Turning to the subject of the death penalty, he said that its application was strictly limited. It was used only in the case of criminals who had committed extremely serious crimes. Firstly, all death sentences must be vetted and approved by the Supreme People’s Court. Secondly, if the immediate execution of a criminal sentenced to death was not deemed necessary, a two-year suspension could be pronounced. Thirdly, the death penalty was not imposed on persons who had not reached the age of 18 at the time their crimes were committed or on women who were pregnant at the time of their trial. Finally, the conditions for imposing the death penalty as defined in the revised Criminal Law were more rigorous than those previously in force.

China also prohibited the practice of parading in public criminals to be executed. People’s courts at all levels had done a great deal of work to reduce and eliminate such practices. Where they did occur, they were dealt with very seriously in accordance with the law. The death penalty was carried out mainly by shooting. The revised Criminal Law also provided for execution by lethal injection, but so far very few criminals had been executed in that way. It was planned that, following a period of experiment, criminals to be executed might be consulted as to how they wished to die.

The Criminal Law provided that, where the immediate execution of a criminal punishable by death was not deemed necessary, a two-year suspension of execution could be pronounced simultaneously with the imposition of the death sentence. That system had greatly restricted the conditions and scope for the application of the death penalty. Criminals sentenced to death with a suspension of execution could have their sentences commuted to life imprisonment if they did not commit any further crimes during their period of suspension. In practice, 99 per cent of criminals sentenced to death were in that situation.

In answer to a question put by Mr. Mavrommatis, military courts or courts martial had jurisdiction over cases involving persons other than military servicemen only where the persons concerned worked within military establishments, or where a military serviceman and a civilian jointly committed a crime involving military secrets.

With regard to extradition and judicial assistance, since China’s accession to the Convention against Torture that instrument had enjoyed the same validity as Chinese domestic law in terms of its application. Article 3 of the Convention could therefore be invoked directly by the Chinese judiciary. According to the extradition treaties entered into by China, convicted criminals sentenced to fixed-term imprisonment of one year or more could be extradited. That included perpetrators of crimes of torture, but no case had so far occurred in practice.

As of April 2000, China had concluded extradition treaties with 11 countries, including the Russian Federation, Romania, Bulgaria, the Republic of Mongolia and Cambodia, with which it was conducting cooperative activities in the areas of extradition and legal assistance. China’s most important legislative body was currently working on a Law of the People’s Republic of China on Extradition. In cases involving countries without an extradition or legal assistance treaty with China, relevant international conventions applied or the countries concerned could seek cooperation through diplomatic channels on the basis of reciprocity.

Decisions on extradition requests by other countries could be made by the Chinese Foreign Ministry in collaboration with the competent judicial bodies. During the extradition

process, the legitimate rights and interests of the persons to be extradited were protected by the law. Their period of detention must not exceed prescribed time limits and they were allowed to engage lawyers to make statements on their behalf.

**What to do:**
1 > Retype the part of the passage on China's death penalty and extradition that opens with the words containing "With regard to" and closes with "occurred in practice.".
2 > According to the passage on China's death penalty and extradition, with how many countries had China concluded extradition treaties as of April 2000?
The data that follows comes from a separate source and is unrelated to the passage on China's death penalty and extradition.

**Data section:**
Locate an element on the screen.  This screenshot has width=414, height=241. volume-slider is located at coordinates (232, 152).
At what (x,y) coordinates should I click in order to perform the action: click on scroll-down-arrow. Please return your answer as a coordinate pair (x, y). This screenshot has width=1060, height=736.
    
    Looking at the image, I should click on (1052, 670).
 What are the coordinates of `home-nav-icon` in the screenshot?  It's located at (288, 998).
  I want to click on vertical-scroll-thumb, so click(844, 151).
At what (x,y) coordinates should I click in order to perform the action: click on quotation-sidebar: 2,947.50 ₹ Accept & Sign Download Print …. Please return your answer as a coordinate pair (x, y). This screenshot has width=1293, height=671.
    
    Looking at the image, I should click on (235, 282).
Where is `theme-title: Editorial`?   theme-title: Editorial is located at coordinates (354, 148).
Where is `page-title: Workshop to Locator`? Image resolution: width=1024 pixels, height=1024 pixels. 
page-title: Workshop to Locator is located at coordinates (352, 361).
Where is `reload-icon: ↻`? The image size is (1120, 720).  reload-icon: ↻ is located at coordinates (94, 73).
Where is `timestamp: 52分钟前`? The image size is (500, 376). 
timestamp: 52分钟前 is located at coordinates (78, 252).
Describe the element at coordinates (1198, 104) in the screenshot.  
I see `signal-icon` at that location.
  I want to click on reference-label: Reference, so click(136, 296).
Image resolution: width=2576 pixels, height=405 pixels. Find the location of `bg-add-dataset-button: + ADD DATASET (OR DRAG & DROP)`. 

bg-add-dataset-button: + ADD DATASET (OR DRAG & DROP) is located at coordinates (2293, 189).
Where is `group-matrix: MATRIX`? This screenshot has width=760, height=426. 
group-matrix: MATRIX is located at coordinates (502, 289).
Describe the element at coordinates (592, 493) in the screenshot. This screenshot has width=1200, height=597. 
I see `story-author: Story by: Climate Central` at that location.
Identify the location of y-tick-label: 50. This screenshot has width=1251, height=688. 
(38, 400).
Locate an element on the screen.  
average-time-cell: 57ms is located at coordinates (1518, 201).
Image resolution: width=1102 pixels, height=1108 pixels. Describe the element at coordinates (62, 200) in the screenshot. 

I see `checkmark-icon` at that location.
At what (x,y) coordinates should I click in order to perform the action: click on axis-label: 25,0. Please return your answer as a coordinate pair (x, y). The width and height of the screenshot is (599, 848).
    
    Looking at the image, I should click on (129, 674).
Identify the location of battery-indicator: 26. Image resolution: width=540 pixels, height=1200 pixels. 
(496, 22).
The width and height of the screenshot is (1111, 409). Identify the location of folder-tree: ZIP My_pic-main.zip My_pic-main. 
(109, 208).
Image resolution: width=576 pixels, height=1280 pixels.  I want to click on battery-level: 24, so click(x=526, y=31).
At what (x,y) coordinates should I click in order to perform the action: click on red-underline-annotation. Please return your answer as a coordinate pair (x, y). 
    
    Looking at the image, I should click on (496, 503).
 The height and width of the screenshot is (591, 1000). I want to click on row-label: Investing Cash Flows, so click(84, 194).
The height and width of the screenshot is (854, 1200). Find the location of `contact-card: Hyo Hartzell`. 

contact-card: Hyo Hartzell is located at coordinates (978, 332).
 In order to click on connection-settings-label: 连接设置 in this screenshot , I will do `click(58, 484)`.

**Solutions to the tasks:**
1 >
With regard to extradition and judicial assistance, since China’s accession to the Convention against Torture that instrument had enjoyed the same validity as Chinese domestic law in terms of its application. Article 3 of the Convention could therefore be invoked directly by the Chinese judiciary. According to the extradition treaties entered into by China, convicted criminals sentenced to fixed-term imprisonment of one year or more could be extradited. That included perpetrators of crimes of torture, but no case had so far occurred in practice.

2 > 11 countries